[Saved entries]
========================================================================

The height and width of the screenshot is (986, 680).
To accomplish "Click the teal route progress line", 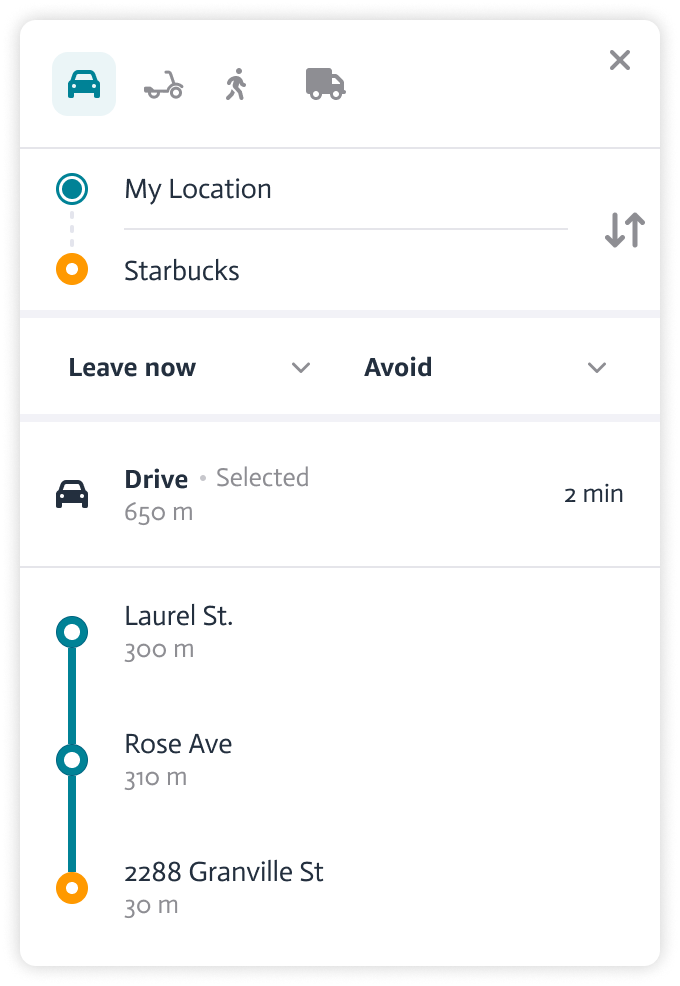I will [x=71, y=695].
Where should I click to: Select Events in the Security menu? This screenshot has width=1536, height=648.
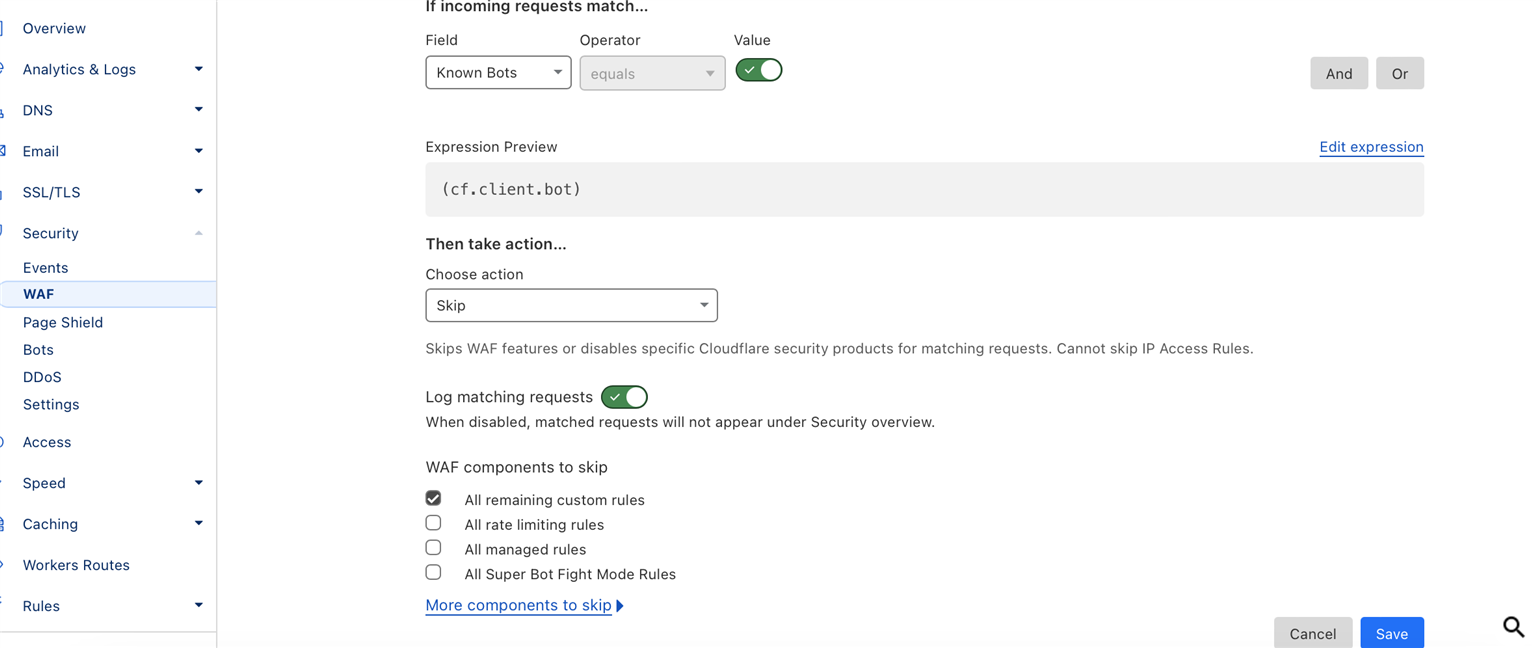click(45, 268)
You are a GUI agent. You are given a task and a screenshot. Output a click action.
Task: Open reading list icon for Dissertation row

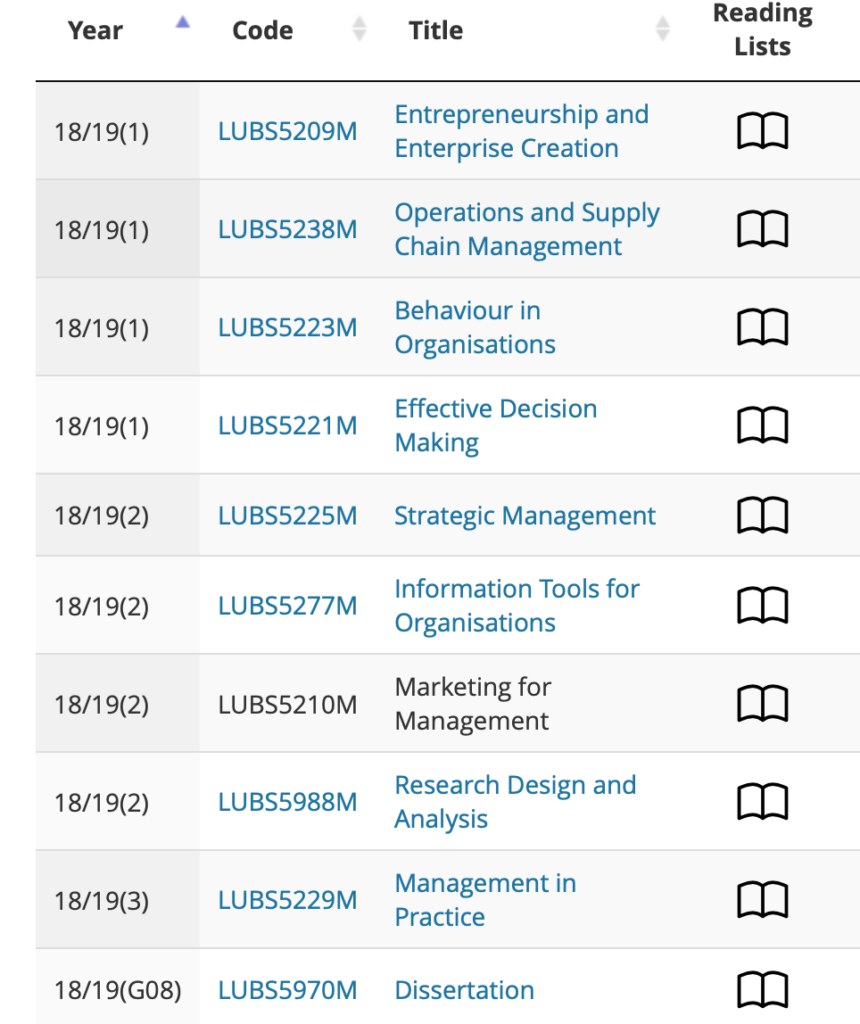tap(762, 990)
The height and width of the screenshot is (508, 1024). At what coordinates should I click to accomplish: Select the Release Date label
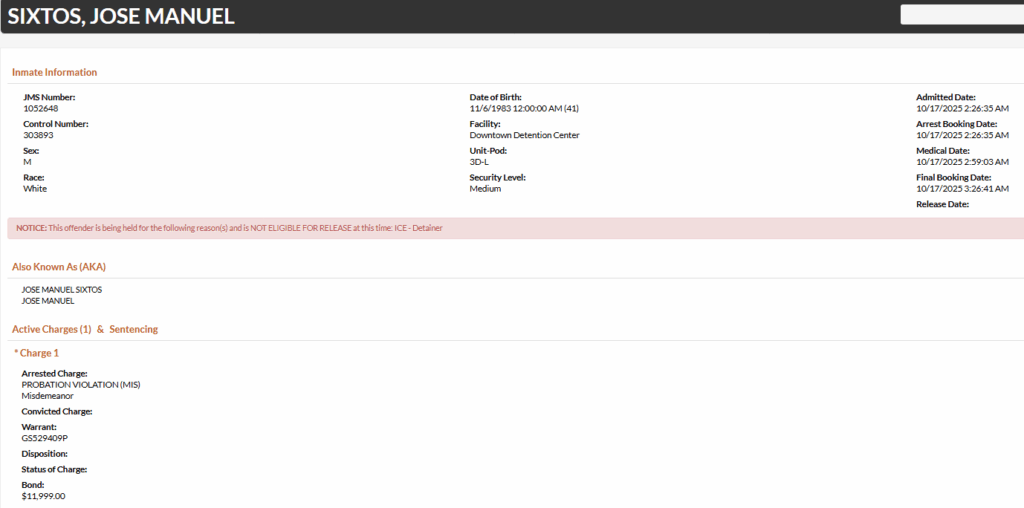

========================================================================

Activity:
Return word for word the line bearing "You are a GUI" and every later line of the entries, but none of the pictures.

Solved problem:
You are a GUI agent. You are given a task and a screenshot. Output a click action.
Task: Open reading list icon for Dissertation row

tap(762, 990)
The height and width of the screenshot is (508, 1024). At what coordinates should I click to accomplish: Select the Release Date label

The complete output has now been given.